- _WHAT TO DO_: From the entries below, output the line with "How do I perform: Focus" and each following line up to and including the line with "the Limits section", exactly as written.
───── DATA SUPPLIED ─────
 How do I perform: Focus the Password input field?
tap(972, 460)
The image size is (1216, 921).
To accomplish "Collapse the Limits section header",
─────
───── DATA SUPPLIED ─────
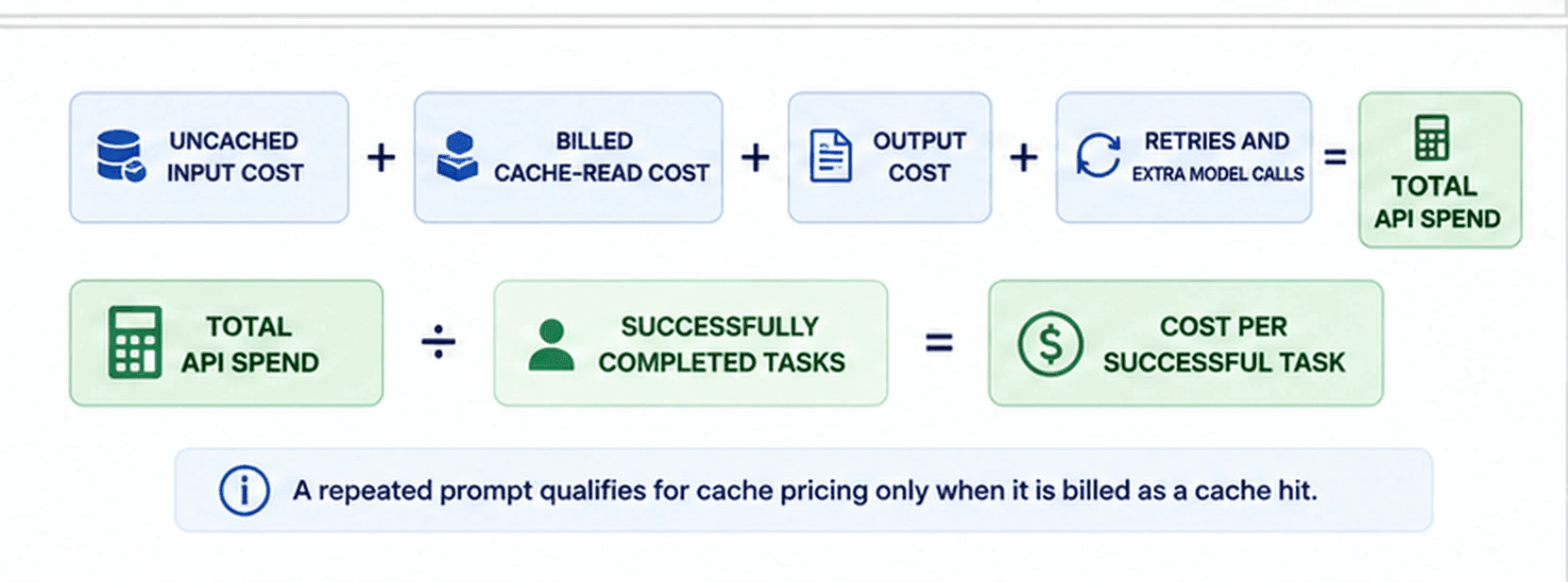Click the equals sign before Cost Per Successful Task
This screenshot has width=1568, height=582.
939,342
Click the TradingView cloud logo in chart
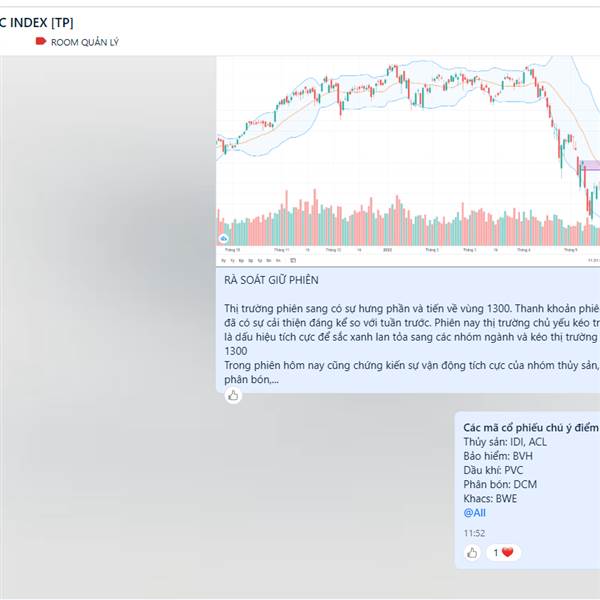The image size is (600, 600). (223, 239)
─────
- _TASK RESPONSE_:
 How do I perform: Focus the Password input field?
tap(972, 460)
The image size is (1216, 921).
To accomplish "Collapse the Limits section header",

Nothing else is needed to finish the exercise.